# Task to complete:
Quote the passage on abdominal diastasis below, from "In some cases, the" to "below the belly button.".

# Selected excerpt:
◇ ◇ ◇

Abdominal diastasis, also known as separation of the recti, is a condition where the abdominal muscles separate, causing a visible bulge or gap in the midline of the abdomen. This separation occurs when the connective tissue (linea alba) between the two sides of the rectus abdominis muscle (the “six-pack” muscle) stretches and weakens, often as a result of pregnancy, obesity, or other factors that increase intra-abdominal pressure.

Loose abdominal muscle can cause a range of symptoms, including lower back pain, poor posture, and a weakened core. In some cases, it may also contribute to hernias or pelvic floor dysfunction.

Types of abdominal diastasis

Diastasis recti, can be classified into different types based on the location of the separation and the underlying cause. The following are some of the most common types of separation:

Midline diastasis

This is the most common type of diastasis recti and involves a separation of the abdominal muscles along the midline of the belly, from the sternum to the pubic bone.

Upper diastasis

In some cases, the separation may be limited to the upper part of the abdomen, typically above the belly button.

Lower diastasis

Similarly, the separation may be limited to the lower part of the abdomen, typically below the belly button.

Congenital diastasis

This type of diastasis recti is present from birth and is often caused by a developmental defect in the abdominal muscles.

Acquired diastasis

This type of divarification of the recti develops later in life, often as a result of pregnancy, obesity, or other factors that increase intra-abdominal pressure.

◇ ◇ ◇

(Stored data entries)
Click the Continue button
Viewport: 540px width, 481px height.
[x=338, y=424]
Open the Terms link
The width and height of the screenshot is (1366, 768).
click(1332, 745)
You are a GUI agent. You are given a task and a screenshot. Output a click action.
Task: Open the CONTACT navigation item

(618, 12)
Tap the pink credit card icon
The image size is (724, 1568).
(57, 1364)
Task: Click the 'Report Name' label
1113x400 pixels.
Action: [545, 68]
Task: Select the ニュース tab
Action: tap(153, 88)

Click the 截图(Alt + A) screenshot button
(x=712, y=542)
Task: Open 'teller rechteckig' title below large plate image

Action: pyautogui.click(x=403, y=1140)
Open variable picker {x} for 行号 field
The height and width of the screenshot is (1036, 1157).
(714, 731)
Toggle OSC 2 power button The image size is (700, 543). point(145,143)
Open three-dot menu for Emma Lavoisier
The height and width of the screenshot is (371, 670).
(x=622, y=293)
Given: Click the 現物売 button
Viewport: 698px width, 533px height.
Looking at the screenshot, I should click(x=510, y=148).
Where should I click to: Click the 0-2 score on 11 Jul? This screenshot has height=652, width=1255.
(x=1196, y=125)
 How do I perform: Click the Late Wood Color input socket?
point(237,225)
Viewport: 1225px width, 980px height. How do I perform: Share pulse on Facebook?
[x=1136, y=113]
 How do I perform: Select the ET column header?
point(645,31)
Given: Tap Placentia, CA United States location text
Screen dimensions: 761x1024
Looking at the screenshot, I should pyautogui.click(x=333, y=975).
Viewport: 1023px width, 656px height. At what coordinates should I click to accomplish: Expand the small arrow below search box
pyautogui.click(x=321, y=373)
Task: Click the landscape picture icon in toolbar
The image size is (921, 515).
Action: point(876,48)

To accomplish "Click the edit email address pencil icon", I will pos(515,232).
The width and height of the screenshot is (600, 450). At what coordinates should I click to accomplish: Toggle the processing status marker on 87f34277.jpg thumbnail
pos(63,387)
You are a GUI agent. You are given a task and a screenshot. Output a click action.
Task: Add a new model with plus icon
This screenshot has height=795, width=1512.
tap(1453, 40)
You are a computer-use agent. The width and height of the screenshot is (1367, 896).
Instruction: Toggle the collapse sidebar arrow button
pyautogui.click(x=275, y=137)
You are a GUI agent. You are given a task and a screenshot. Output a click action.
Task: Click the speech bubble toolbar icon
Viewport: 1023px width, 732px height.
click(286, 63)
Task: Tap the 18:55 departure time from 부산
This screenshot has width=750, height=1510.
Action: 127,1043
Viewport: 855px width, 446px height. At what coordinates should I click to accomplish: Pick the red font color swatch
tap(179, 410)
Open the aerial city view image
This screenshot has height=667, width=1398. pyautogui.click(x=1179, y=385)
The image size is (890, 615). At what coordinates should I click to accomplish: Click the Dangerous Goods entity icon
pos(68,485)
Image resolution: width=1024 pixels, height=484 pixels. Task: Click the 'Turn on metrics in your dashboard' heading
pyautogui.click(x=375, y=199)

◇ ◇ ◇

# Output for this task:
In some cases, the separation may be limited to the upper part of the abdomen, typically above the belly button.

Lower diastasis

Similarly, the separation may be limited to the lower part of the abdomen, typically below the belly button.